**WRITTEN INSTRUCTION**:
Extract each line below that contains the word "Uncheck".

(Target pointing data)
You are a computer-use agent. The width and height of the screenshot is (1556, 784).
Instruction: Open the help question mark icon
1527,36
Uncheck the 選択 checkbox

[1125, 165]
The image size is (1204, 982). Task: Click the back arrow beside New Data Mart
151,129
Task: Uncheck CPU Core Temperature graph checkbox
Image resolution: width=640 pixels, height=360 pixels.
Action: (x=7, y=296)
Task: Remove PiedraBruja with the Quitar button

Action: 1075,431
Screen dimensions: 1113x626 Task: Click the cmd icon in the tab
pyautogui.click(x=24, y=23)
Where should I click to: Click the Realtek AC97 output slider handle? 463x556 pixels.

**WRITTEN ANSWER**:
Uncheck the 選択 checkbox
Task: Uncheck CPU Core Temperature graph checkbox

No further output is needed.